Vita da pensionati
Ebbene sì. Questo volevo fare e ho fatto con grande soddisfazione durante le mie vacanze in Austria.
Quando a luglio mi sono accorta che il mio stress aveva raggiunto il livello di guardia e che anche il mio compagno cominciava a dare segni di stanchezza (segni da lui negati con veemenza, naturalmente), ho pensato che ci avrebbe fatto bene una vacanza di tutto riposo. Stanco o no, lui ha approvato in pieno.
Così ho scelto una gasthof in un luogo alto e sperduto, in mezzo a pascoli e bovini, dove respirare aria buona, fare passeggiate e muovere l’auto il meno possibile.

Il tempo non ci è stato troppo amico (6 giorni di sole su 14), ma è stato ugualmente…magnifico. Rilassante. Struggente, se penso alla bellezza del luogo anche sotto la pioggia o avvolto da umide nebbie.
Certo abbiamo anche visitato Innsbruck, Salisburgo e villaggi vicini. Ma soprattutto abbiamo vissuto bene ogni minuto delle nostre giornate.
Siamo stati tanto insieme. Di solito passiamo il giorno lontani e ci ritroviamo la sera per la cena. Finisce che si guarda un film e poi si crolla addormentati.
Ci siamo alzati presto. Ci siamo pigramente attardati attorno a laute colazioni.
La sera eravamo a cena prima delle sette. Poi una passeggiatina e quindi un torneo di scala quaranta (conclusosi in parità l’ultimo giorno). Poi un libro, magari.
C’erano sere che si spegneva la luce alle nove e mezza, dieci, con le gambe doloranti per la passeggiata (io), rintanati sotto il piumone.

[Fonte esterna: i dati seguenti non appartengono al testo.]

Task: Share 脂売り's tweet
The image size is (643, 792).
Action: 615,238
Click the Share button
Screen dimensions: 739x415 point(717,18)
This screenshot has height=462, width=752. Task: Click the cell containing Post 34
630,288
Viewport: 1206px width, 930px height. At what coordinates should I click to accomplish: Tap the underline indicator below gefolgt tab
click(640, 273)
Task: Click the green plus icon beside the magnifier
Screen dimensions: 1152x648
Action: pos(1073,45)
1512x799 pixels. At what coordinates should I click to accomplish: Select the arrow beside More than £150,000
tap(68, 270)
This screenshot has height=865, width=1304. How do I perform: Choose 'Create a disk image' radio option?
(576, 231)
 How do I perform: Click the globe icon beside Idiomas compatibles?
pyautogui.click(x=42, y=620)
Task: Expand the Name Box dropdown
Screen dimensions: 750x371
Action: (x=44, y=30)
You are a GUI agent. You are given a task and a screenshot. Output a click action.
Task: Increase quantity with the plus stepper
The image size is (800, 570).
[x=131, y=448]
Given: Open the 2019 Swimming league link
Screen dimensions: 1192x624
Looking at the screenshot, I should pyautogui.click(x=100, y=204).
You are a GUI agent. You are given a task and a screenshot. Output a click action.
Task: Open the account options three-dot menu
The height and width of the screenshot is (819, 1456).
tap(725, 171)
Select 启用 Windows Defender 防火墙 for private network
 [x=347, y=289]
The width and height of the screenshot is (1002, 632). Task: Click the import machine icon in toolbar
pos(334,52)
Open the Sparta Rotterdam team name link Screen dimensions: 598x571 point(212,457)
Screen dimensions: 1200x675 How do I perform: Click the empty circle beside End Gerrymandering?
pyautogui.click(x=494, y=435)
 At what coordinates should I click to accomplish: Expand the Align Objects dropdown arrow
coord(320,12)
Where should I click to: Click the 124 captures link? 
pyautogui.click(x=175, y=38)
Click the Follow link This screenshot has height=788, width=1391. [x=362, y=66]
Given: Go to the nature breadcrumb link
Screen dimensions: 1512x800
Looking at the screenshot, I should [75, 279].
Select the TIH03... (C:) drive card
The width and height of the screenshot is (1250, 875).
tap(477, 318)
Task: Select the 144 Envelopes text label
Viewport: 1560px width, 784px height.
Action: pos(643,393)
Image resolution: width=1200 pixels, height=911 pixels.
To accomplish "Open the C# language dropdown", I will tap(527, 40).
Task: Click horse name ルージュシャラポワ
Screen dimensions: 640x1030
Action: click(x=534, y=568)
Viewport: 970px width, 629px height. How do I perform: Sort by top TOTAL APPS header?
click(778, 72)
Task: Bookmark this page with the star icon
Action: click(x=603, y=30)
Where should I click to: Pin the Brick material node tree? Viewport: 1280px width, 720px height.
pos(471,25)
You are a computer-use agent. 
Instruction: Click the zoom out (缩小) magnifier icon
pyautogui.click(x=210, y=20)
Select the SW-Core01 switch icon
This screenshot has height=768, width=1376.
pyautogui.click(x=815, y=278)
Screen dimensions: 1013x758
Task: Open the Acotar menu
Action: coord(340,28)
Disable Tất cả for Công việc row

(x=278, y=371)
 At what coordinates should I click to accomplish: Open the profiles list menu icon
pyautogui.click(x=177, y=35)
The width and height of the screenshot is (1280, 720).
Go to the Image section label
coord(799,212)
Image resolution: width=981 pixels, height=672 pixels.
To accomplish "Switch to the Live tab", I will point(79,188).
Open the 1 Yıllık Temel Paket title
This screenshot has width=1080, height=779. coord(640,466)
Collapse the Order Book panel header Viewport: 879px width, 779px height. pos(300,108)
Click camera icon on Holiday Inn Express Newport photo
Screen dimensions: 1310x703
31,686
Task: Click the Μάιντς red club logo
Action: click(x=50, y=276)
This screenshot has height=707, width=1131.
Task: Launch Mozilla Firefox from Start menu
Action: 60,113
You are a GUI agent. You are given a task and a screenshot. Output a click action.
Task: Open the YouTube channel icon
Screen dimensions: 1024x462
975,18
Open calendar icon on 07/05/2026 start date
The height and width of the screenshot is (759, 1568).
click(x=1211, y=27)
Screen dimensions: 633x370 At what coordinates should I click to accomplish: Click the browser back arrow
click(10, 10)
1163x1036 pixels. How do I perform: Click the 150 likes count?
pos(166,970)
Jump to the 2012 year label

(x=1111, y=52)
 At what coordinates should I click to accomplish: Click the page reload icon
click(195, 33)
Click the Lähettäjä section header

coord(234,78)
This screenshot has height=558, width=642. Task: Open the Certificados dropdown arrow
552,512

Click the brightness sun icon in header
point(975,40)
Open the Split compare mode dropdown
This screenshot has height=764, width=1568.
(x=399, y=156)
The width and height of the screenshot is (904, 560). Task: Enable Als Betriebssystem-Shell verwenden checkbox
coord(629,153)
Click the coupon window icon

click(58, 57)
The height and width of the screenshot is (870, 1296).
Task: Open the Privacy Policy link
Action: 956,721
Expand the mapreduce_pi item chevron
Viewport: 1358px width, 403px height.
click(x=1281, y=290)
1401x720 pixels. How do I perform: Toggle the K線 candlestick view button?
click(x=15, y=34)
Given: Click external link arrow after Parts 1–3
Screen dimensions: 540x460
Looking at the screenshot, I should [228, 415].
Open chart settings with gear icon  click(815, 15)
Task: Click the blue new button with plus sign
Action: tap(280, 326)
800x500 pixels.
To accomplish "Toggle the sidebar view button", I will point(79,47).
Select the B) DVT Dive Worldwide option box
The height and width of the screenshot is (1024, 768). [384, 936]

L’ultima sera abbiamo fatto un lento giro in macchina per la nostra piccola valle. Ci siamo riempiti gli occhi di tutta quella bellezza. Il pensiero di staccarmene e tornare in un appartamento senza verde, mi ha fatto venire le lacrime agli occhi.
“Cosa fai, piangi?” mi ha chiesto, ma lo ha fatto con tenerezza., sorridendo. Come uno che ce l’ha anche lui un filo di magone anche se non lo fa vedere.
Vabbé. Siamo tornati a casa, alla fine.
E adesso guardate cosa ho combinato. Volevo scrivere una cronaca scanzonata di questi giorni e invece ho tirato fuori questo romanticume. Abbiate pazienza, va’.